One of the most important technical cultural monuments of the early Middle Ages is to be found near the village of Graben, between the Altmühl and Rezat rivers: it is the Fossa Carolina ("Karlsgraben"), which has been included in the list of the "100 most beautiful geotopes of Bavaria" by the Bavarian Regional Bureau for Environment. It was the first attempt to connect the Rhine, Main and Danube rivers with a waterway. Today, a 500 m long water surface and the pertaining earth banks still testify to it.
Graben is located on the main European watershed, where the Rhine and Danube river systems converge: they are just a few kilometres far from each other and are divided only by a low hill. The peculiarity of this condition is due to the local geology: 15 million years ago (before the formation of the Ries crater) the Palaeo-Main flew in this part of the Danube valley.

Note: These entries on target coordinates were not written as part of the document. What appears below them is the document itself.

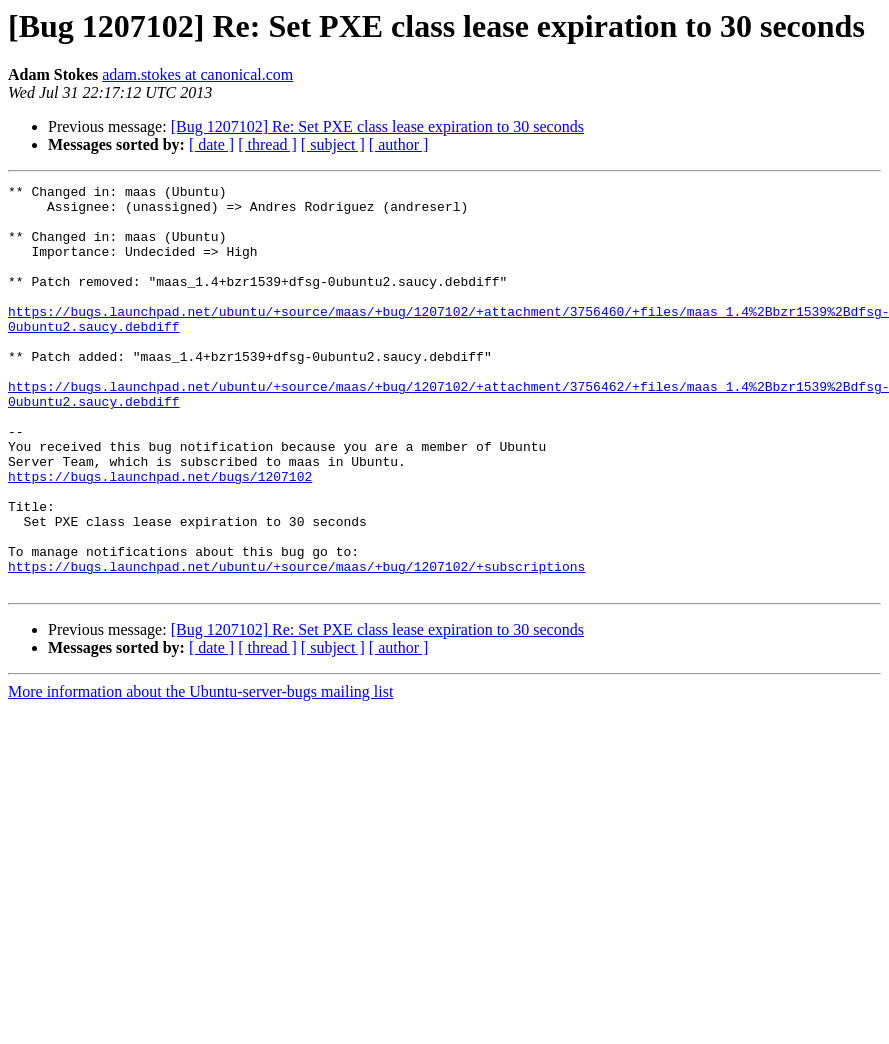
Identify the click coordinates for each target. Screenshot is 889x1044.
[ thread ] (267, 144)
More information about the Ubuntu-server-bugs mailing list (200, 772)
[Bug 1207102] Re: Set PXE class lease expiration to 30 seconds (377, 126)
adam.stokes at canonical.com (197, 74)
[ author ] (399, 144)
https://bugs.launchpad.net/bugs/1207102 (160, 536)
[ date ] (211, 144)
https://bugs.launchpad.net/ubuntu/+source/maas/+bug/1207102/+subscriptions (296, 644)
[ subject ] (333, 144)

Emperor Charlemagne wanted to take advantage of this geographic proximity and in 793, he ordered a 3 km-long canal to be built here. He meant it to be a way to reach the south-eastern part of his empire by ship, where he was waring with the Avars. Unfortunately, the Frank engineers run into unexpected difficulties: continuous rain and marshy ground caused severe problems and the bad news coming from the north-eastern lands of the empire even worsened the situation. The work was abandoned and Charlemagne could never see his dream coming true.
The remains of the Fossa Carolina near Graben still testify to the importance of one of the main geo-engineering plans of the Middle Ages and is the most important archaeological monument of Carolingian age in Franconia.